Funnily enough the source was found from the author's own lineage, as it was inspired by a compact narrative from the author's offspring, over-extended into a film that was a shocking commercial success. It was the story of the Grabber, a brutal murderer of young boys who would take pleasure in prolonging the process of killing. While molestation was never mentioned, there was something unmistakably LGBTQ-suggestive about the villain and the era-specific anxieties he was obviously meant to represent, reinforced by the actor playing him with a certain swishy, effeminate flare. But the film was too ambiguous to ever really admit that and even excluding that discomfort, it was excessively convoluted and too high on its tiring griminess to work as anything more than an undiscerning sleepover nightmare fuel.

The Sequel's Arrival During Production Company Challenges

The next chapter comes as previous scary movie successes the production company are in urgent requirement for success. This year they’ve struggled to make any film profitable, from their werewolf film to The Woman in the Yard to their action film to the utter financial disappointment of M3gan 2.0, and so a great deal rides on whether the sequel can prove whether a brief narrative can become a movie that can spawn a franchise. There’s just one slight problem …

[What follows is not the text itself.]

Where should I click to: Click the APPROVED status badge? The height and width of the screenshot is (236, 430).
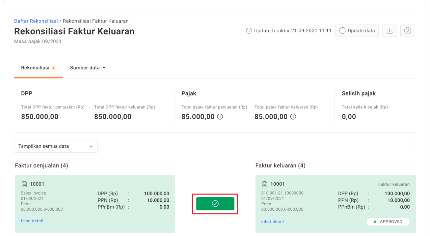point(388,222)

Supernatural Transformation

The original concluded with our Final Boy Finn (the performer) defeating the antagonist, supported and coached by the apparitions of earlier casualties. It’s forced filmmaker Derrickson and his co-writer C Robert Cargill to move the franchise and its villain in a different direction, transforming a human antagonist into a supernatural one, a path that leads them by way of Freddy's domain with a capability to return into the real world made possible by sleep. But unlike Freddy Krueger, the villain is clearly unimaginative and totally without wit. The mask remains effectively jarring but the film struggles to make him as scary as he temporarily seemed in the initial film, constrained by complicated and frequently unclear regulations.

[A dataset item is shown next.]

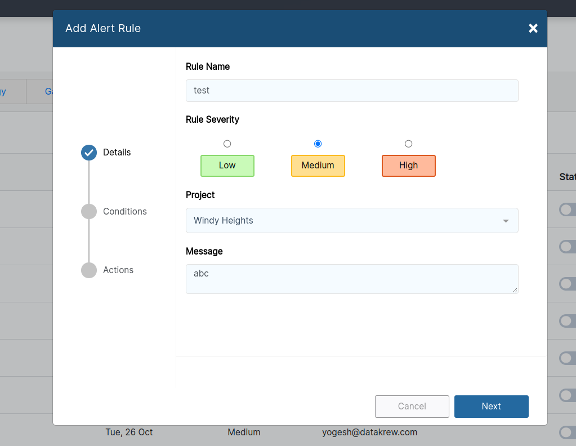Select the High severity radio button
The width and height of the screenshot is (576, 446).
click(x=408, y=144)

Snowy Religious Environment

The main character and his irritatingly profane sibling Gwen (the performer) confront him anew while stranded due to weather at an alpine Christian camp for kids, the sequel also nodding in the direction of Jason Voorhees the camp slasher. Gwen is guided there by an apparition of her deceased parent and what could be their late tormenter’s first victims while Finn, still trying to process his anger and recently discovered defensive skills, is tracking to defend her. The screenplay is excessively awkward in its contrived scene-setting, awkwardly requiring to maroon the main characters at a location that will additionally provide to backstories for both hero and villain, supplying particulars we didn’t really need or want to know about. Additionally seeming like a more strategic decision to guide the production in the direction of the similar religious audiences that transformed the Conjuring movies into massive hits, the director includes a religious element, with morality now more strongly connected with the creator and the afterlife while evil symbolizes the devil and hell, faith the ultimate weapon against a monster like this.

Overcomplicated Story

The result of these decisions is additional over-complicate a story that was formerly close to toppling over, including superfluous difficulties to what could have been a simple Friday night engine. I often found myself too busy asking questions about the methods and reasons of possible and impossible events to feel all that involved. It's an undemanding role for the actor, whose face we never really see but he maintains authentic charisma that’s mostly missing elsewhere in the cast. The setting is at times remarkably immersive but most of the continuously non-terrifying sequences are marred by a rough cinematic quality to differentiate asleep and awake, an unsuccessful artistic decision that seems excessively meta and constructed to mirror the terrifying uncertainty of experiencing a real bad dream.

Weak Continuation Rationale

Running nearly 120 minutes, the sequel, like M3gan 2.0 before it, is a excessively extended and extremely unpersuasive argument for the birth of a new franchise. If another installment comes, I suggest ignoring it.

  • The sequel is out in Australian cinemas on the sixteenth of October and in the US and UK on the seventeenth of October
Christina Gordon
Christina Gordon

A passionate digital content curator with a focus on UK-based blogging communities and trends.